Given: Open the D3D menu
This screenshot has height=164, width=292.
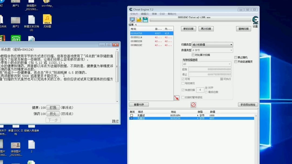Looking at the screenshot, I should click(x=162, y=13).
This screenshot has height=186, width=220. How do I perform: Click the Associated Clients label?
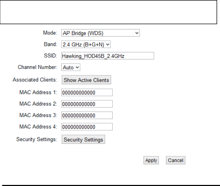point(35,80)
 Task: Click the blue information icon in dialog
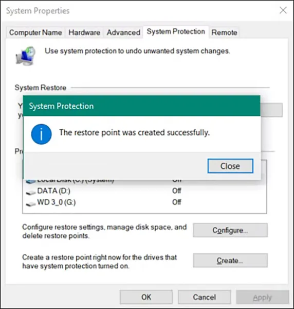[41, 134]
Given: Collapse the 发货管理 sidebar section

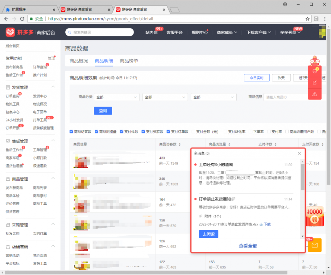Looking at the screenshot, I should click(53, 87).
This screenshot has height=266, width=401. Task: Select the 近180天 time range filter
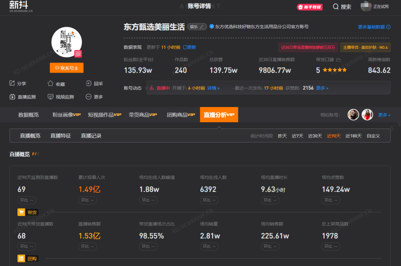point(353,136)
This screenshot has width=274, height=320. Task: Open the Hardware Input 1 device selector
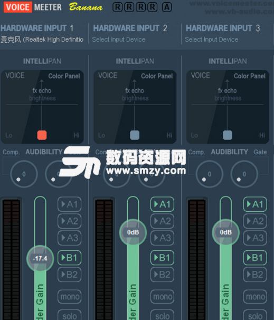click(42, 40)
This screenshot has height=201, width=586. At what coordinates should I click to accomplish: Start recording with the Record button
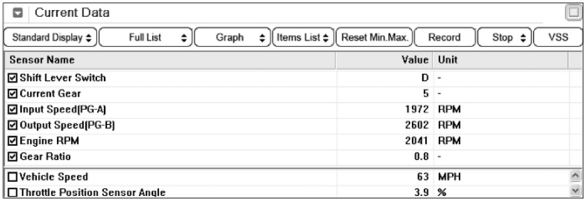pyautogui.click(x=444, y=37)
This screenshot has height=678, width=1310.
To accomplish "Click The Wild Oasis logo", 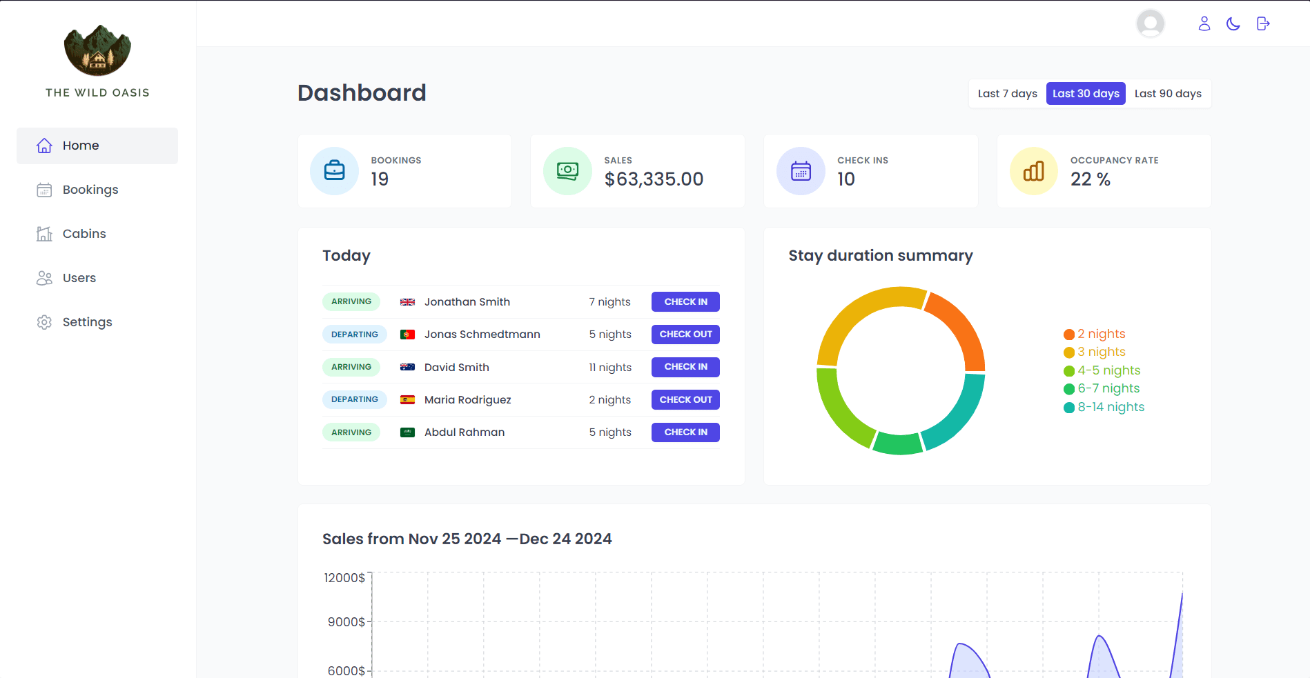I will [97, 51].
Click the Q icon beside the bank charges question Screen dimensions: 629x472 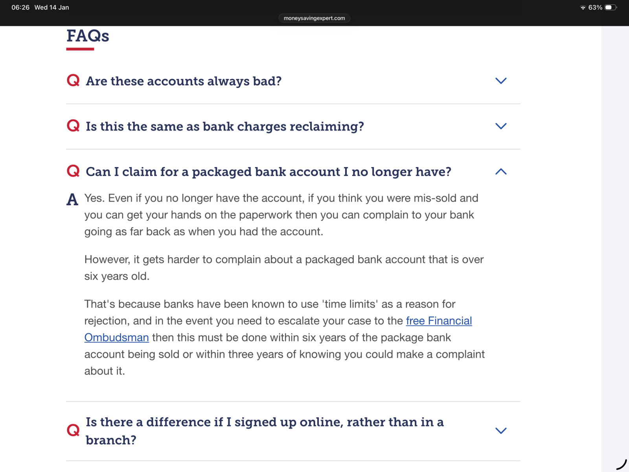pyautogui.click(x=73, y=126)
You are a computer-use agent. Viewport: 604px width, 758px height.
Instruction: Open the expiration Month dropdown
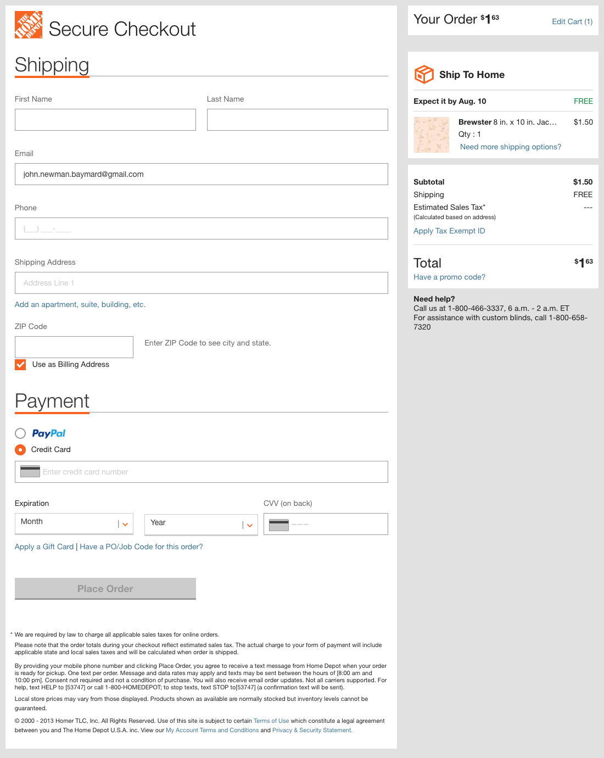[x=74, y=523]
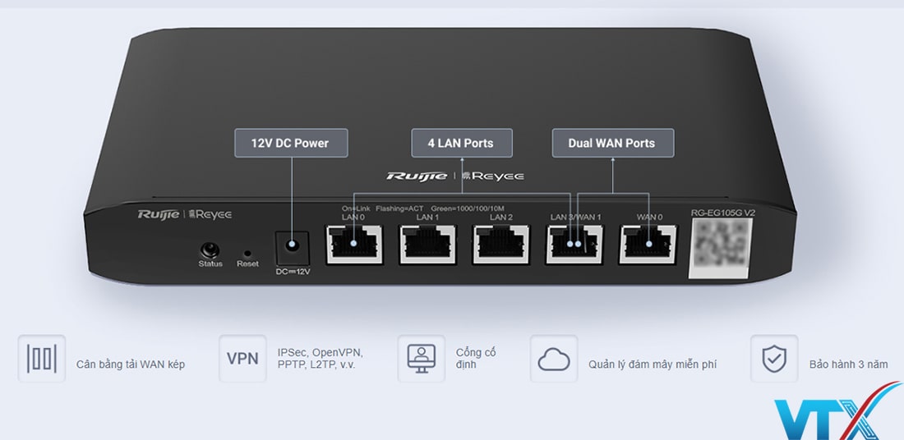Click the 3-year warranty shield icon
The width and height of the screenshot is (904, 440).
pyautogui.click(x=773, y=359)
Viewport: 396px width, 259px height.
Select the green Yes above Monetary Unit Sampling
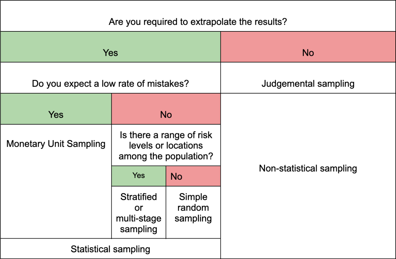tap(56, 115)
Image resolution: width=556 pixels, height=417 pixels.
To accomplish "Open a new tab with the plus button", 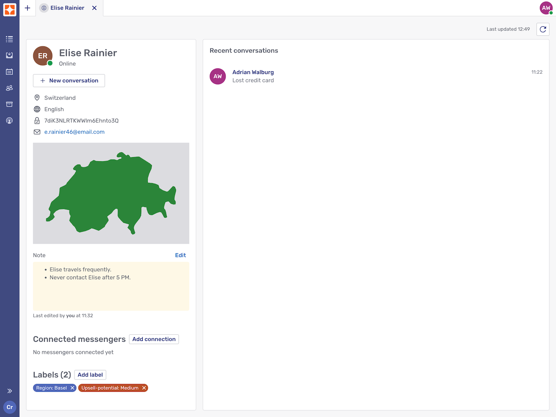I will point(27,8).
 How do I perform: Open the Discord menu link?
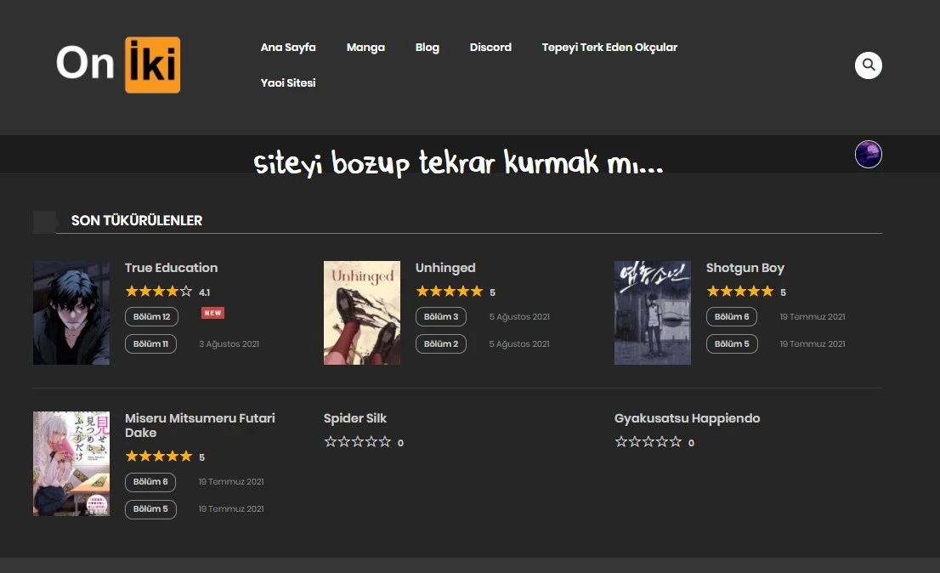490,48
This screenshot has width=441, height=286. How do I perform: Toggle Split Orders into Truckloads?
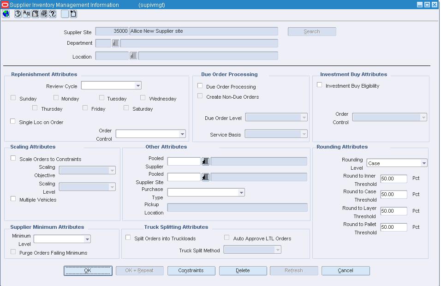pos(128,238)
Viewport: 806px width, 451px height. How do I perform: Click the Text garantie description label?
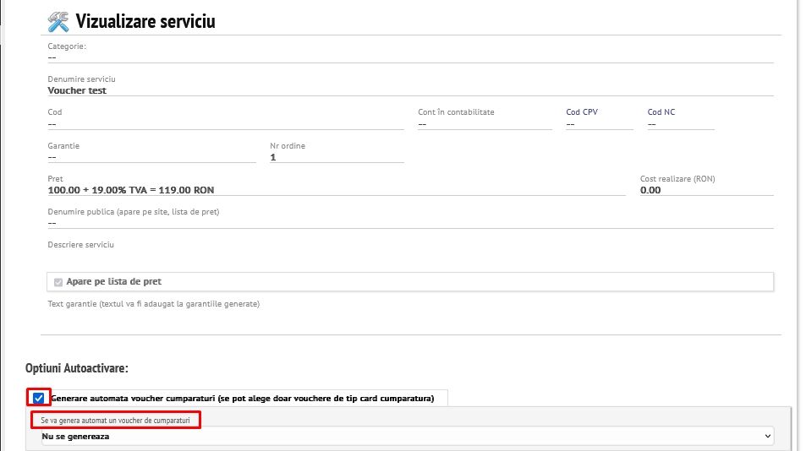point(153,303)
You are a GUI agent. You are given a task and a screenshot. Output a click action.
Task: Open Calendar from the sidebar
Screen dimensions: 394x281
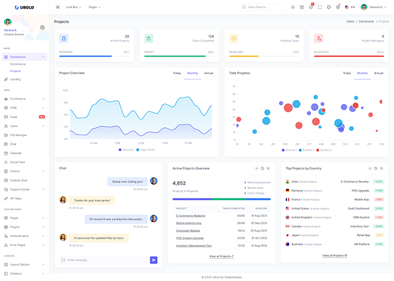point(14,152)
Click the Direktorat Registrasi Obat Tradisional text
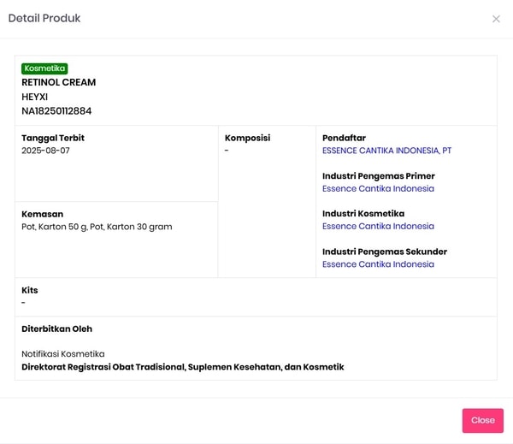 coord(182,367)
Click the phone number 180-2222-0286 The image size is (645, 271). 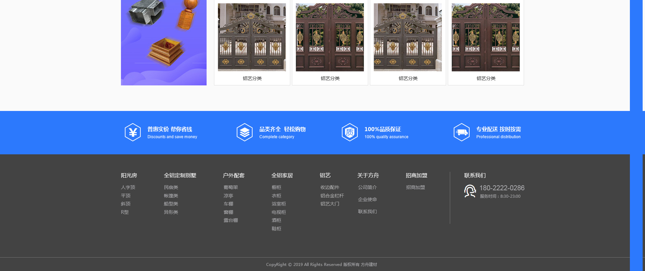pyautogui.click(x=502, y=188)
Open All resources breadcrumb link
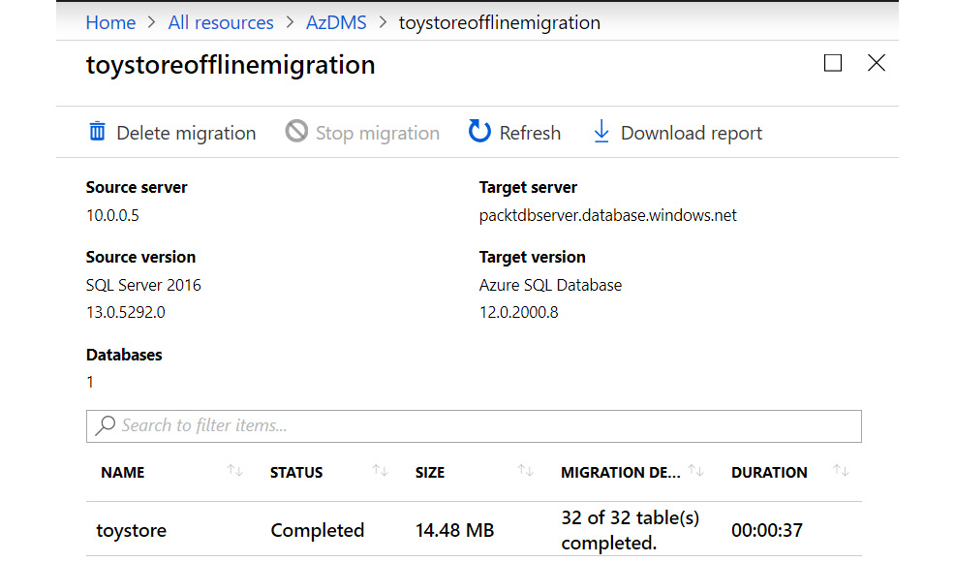 point(221,22)
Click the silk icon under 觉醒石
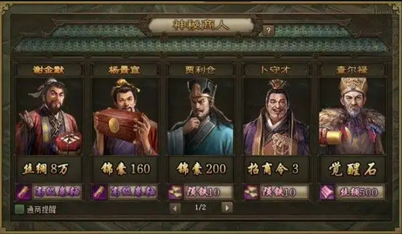402x234 pixels. tap(327, 192)
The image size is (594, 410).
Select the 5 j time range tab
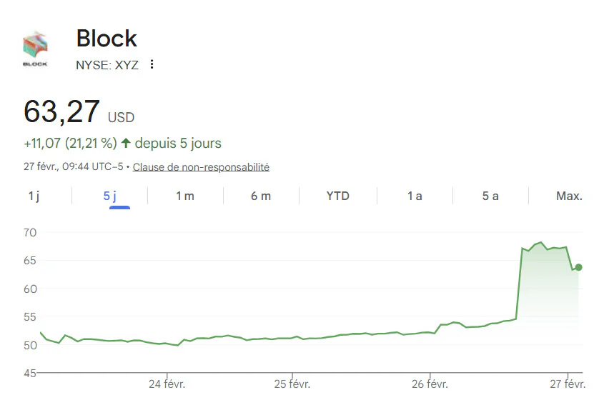[110, 196]
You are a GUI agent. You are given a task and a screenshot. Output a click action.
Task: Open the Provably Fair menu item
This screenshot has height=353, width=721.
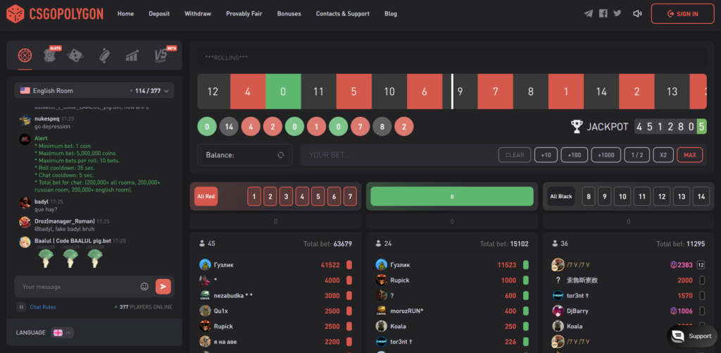pyautogui.click(x=243, y=14)
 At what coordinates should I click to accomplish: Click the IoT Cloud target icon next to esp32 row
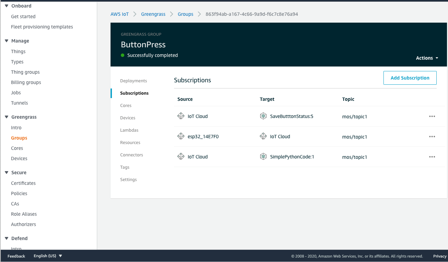pos(263,136)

◆ ACTIVITY:
With the pictures left out, output exactly the lines from the one with "Task: Open the Provably Fair menu item" through the end of the listing above, both ends included.

◆ EXERCISE RESULT:
Task: Open the Provably Fair menu item
This screenshot has height=353, width=721.
pyautogui.click(x=243, y=14)
 At what coordinates should I click to accomplish: Click the IoT Cloud target icon next to esp32 row
pos(263,136)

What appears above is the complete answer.